The stock of Bharat Heavy Electricals Limited was around Rs 280 in July last year.
It has collapsed 64 per cent in seven months to around Rs 100.
Rural Electrification Corporation is down over 50 per cent. We are not even talking of public sector banks, which are writing off thousands of crores of bad loans without putting in place a mechanism to ensure a different fate for new loans sanctioned.
In November 2015, while writing in this space, I had made the point that investors need to accept the reality that the Modi government has not yet embarked on changes that can fundamentally transform India.
There was not even enough of emphasis on processes that lead to large scale job-creation which one assumed would be a single-minded focus of a PM who had imaginatively wooed the youth during his election campaign.
In December, I wrote ‘a baby bear market said hello to us in May.
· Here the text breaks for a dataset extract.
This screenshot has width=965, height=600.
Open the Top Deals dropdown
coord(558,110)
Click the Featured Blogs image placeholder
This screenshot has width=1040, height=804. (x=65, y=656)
Since then, it is no longer cuddly.
‘It is young and starting to growl.’
The growl, in fact, is loud and clear today.
The five ingredients of lasting bull markets are lower inflation and interest rates, a benign global environment, all of which lead to rising earnings and capital-raising by companies -- which is the last and final sign that they are feeling confident (sometimes overconfident) about the future. Inflation for consumers is not low enough.
Interest rates for businessmen cannot be low since the government needs tens of thousands of crores to borrow and spend.
Earnings are not rising.
The global environment is less benign now. Earnings are stagnant.
The bull market of 2013-15 had none of these five ingredients. It is a bull market to forget.